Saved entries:
━━━━━━

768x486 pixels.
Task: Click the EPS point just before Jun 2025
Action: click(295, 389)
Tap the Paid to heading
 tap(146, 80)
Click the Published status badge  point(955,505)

━━━━━━

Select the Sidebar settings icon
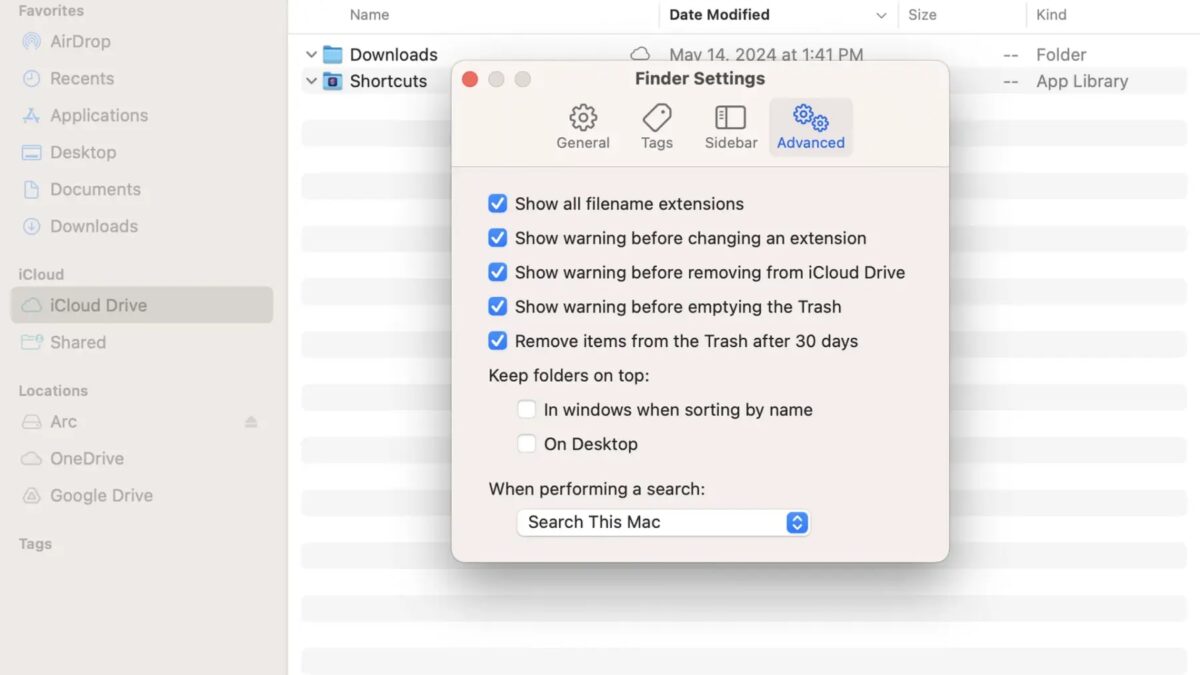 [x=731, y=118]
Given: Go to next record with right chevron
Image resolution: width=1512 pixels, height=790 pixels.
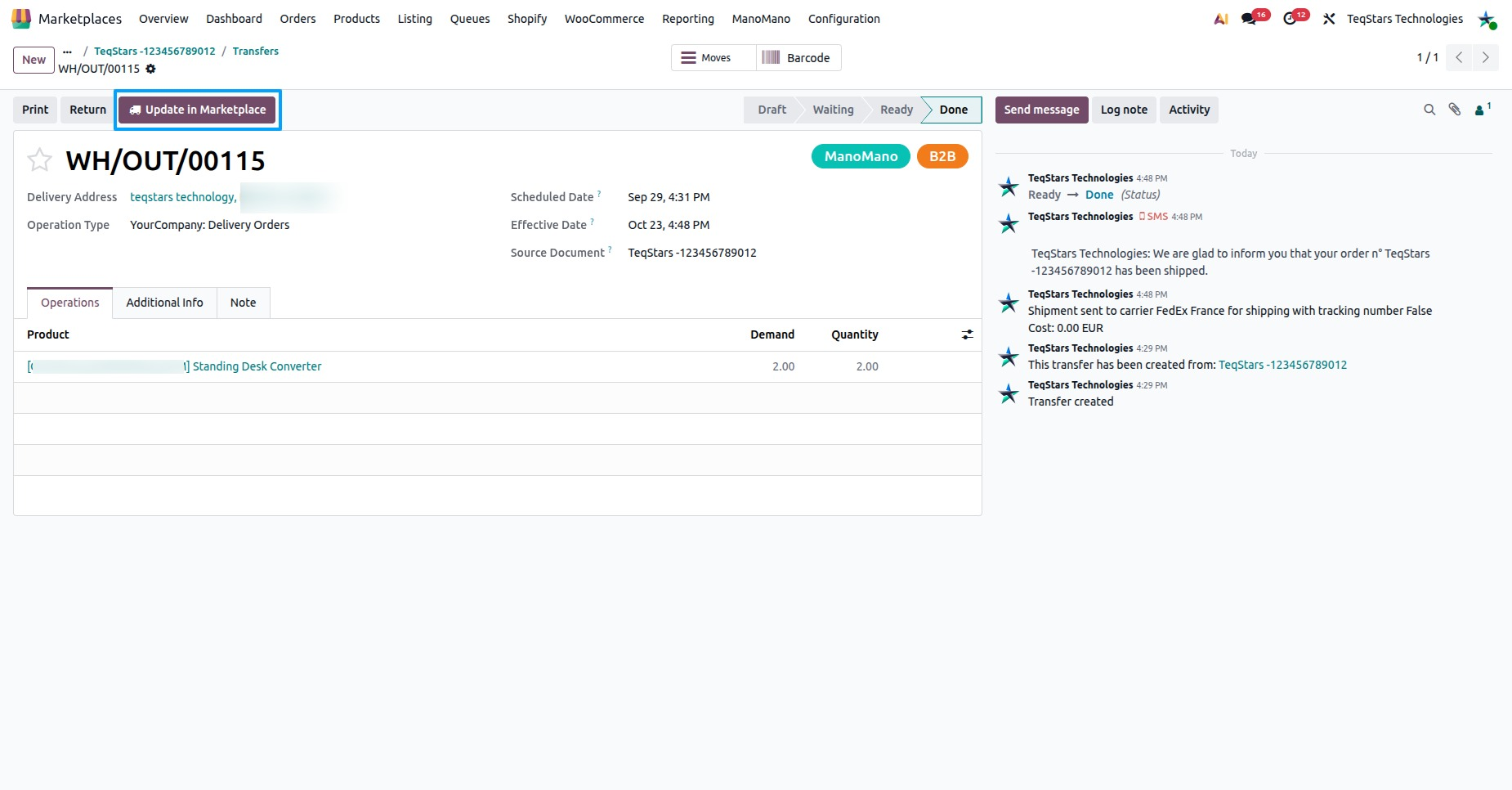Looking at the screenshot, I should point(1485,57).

━━━━━━

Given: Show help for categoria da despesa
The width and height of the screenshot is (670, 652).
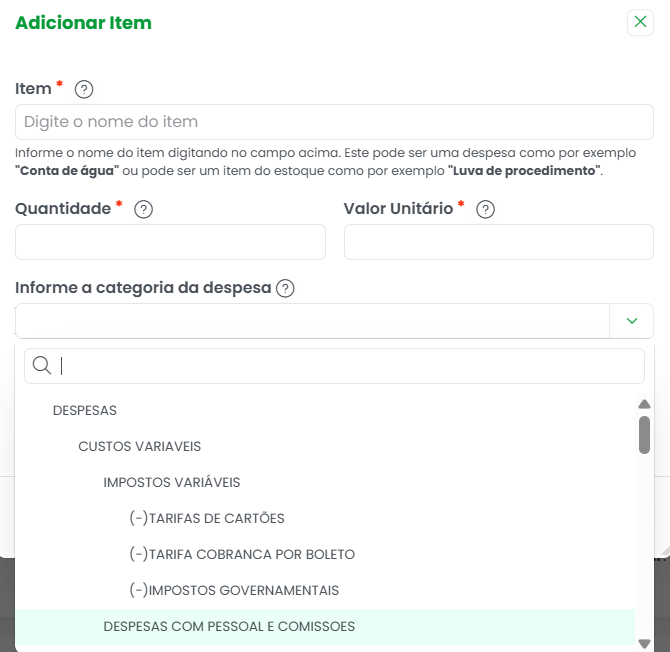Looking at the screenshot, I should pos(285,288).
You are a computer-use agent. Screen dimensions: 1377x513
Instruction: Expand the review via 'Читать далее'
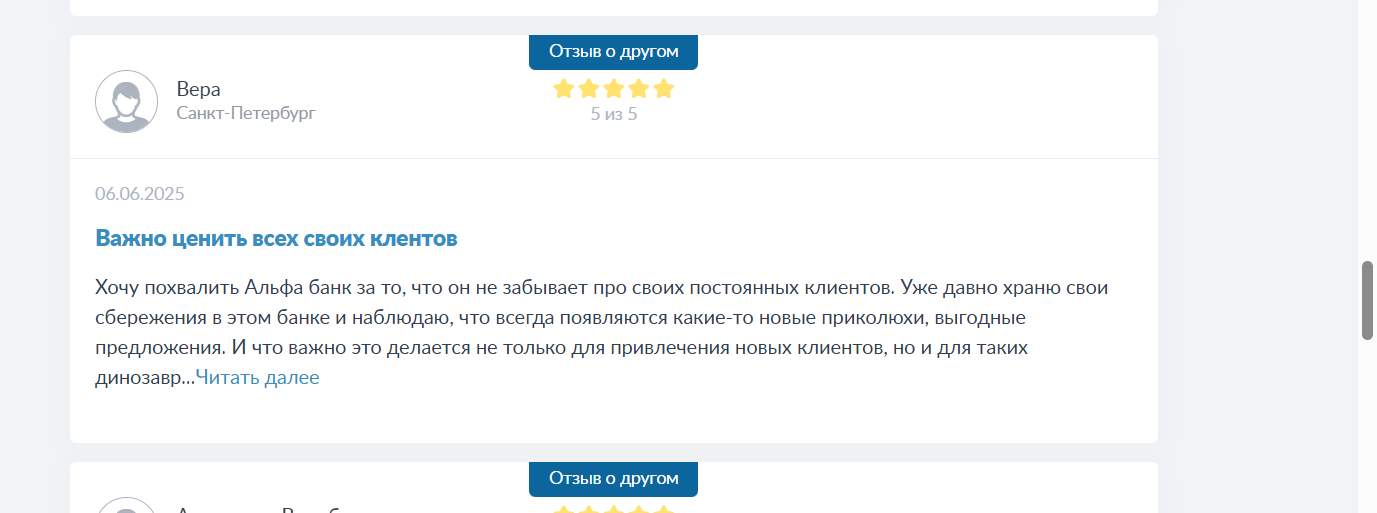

━━━━━━

**How to complete this task**
Go through the records above and copy every line holding the word "Given".

**Output for this exercise**
Given: Go to next record with right chevron
Given: Show help for categoria da despesa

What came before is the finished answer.